Once upon a time, when James performed their most famous song, Sit Down, whole audiences would do just that. Nowadays it’s tempting to suggest the band take their own advice, lest their creaking joints make the decision for them and they crumple in a heap. Implausibly, this is the Manchester survivors’ 17th year, celebrated by a Best Of album (number one today) and a marketing campaign that proclaims the band’s songs have “soundtracked our lives”.

This is probably a salesman’s way of saying that James have always been there, or more usually thereabouts. Never truly enormous (although they were megastars in both 1985 and 1990), they have survived largely because their stirring folky rock has taken in (and occasionally inspired) every trend from indie minimalism to baggy beats but has always remembered the tune.

While vampires attain immortality by feeding on the blood of virgins, the James beat has had a legendary appetite for drummers, trumpet players, guitarists and, more recently, even founding strummer Larry Gott. Original members Tim Booth and Jim Glennie remain, the latter because he provided the band with their moniker, and presumably if he left they’d be forced to rename themselves Timothy.

Inside Manchester Apollo on a second sold-out night, hordes of ageing indie kids chanted for their heroes. Sadly, City were away at Wolves. “Boothy” isn’t some hairy centre-forward, although the spindly James frontman has endured his own career of slipped discks, twisted vertebrea, instability, worrying cardigans and ghastly follicular injuries. But with the whirling Booth in fine shamanic form, the gig soon became an Event. Beer flew, chants arose, and it felt like soccer used to be, before seats and Kenny Dalglish conspired to ruin the fun.

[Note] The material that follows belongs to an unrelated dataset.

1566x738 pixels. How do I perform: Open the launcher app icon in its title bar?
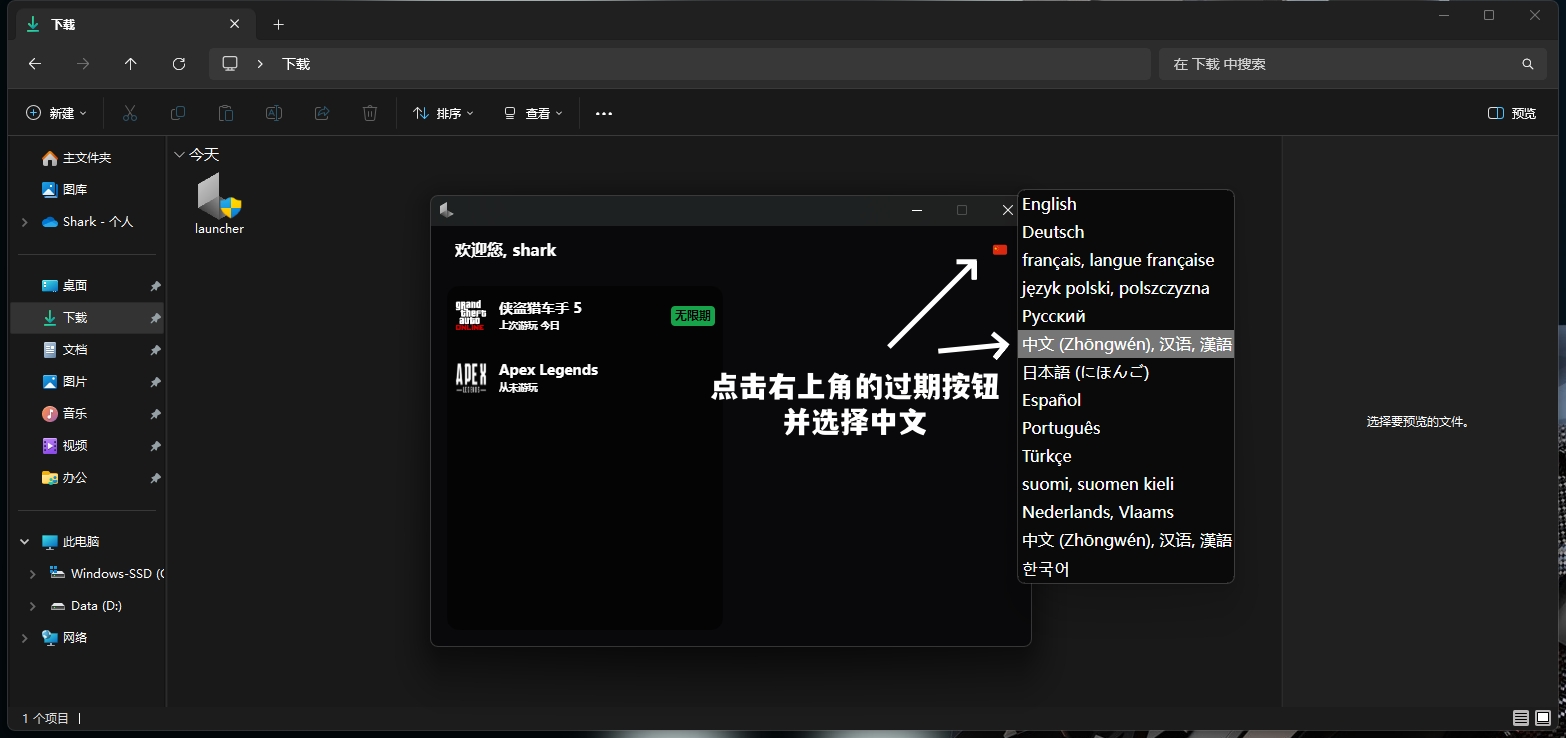(x=446, y=210)
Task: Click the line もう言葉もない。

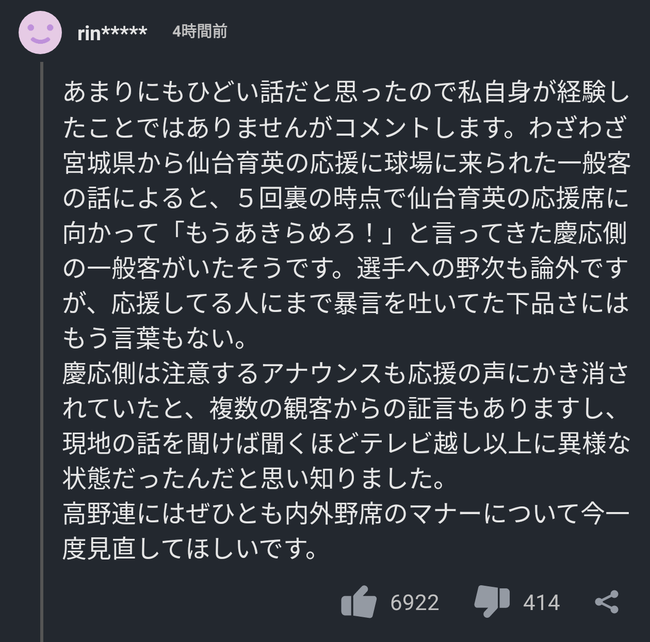Action: [x=154, y=339]
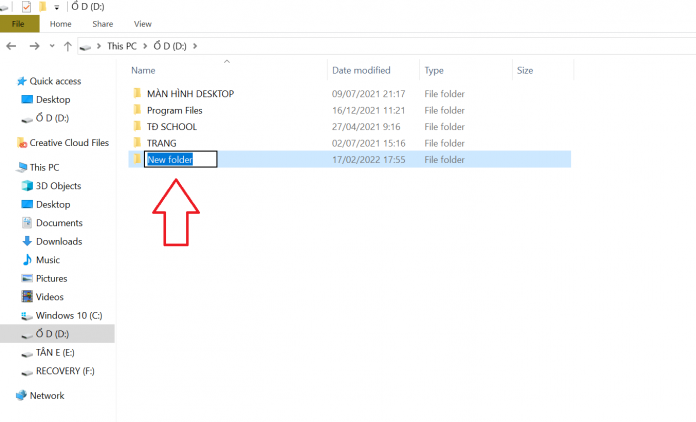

Oddly for an idiosyncratic and often intellectual group, James have always had a footy following. Suddenly, the explanation was here at full volume – it’s those massive, crowd-surging anthems that usually arrive at their gigs every few songs but tonight came thick and fast to promote The Best Of.

James’s great moments – Come Home, Say Something, Sound – boast an unfathomable spirit. It’s a bit like gazing over the English countryside after five pints of Guinness. But, as anyone who’s seen Manchester’s slagheaps will tell you, the view can be disturbing. Booth made sure Born of Frustration’s lyrics hit home. “I don’t need a shrink, but an exorcist,” he howled.

Suddenly his demented marionette dancing took on new meaning – this was the demons being driven out.

But the most startling moments were comedic. First, during Sound, whirling spotlight’s were held aloft by two burly blokes in balaclavas… perhaps they were trying to spring Deirdre Rachid but had arrived at the wrong venue. Then, as the septet prepared to launch into their expected encore of Sit Down, the audience got there first and sang it themselves. It was an incredible moment, and Booth could only stare dumbfounded at the crowd.

There was only one decent response, and he knew it. He sat down.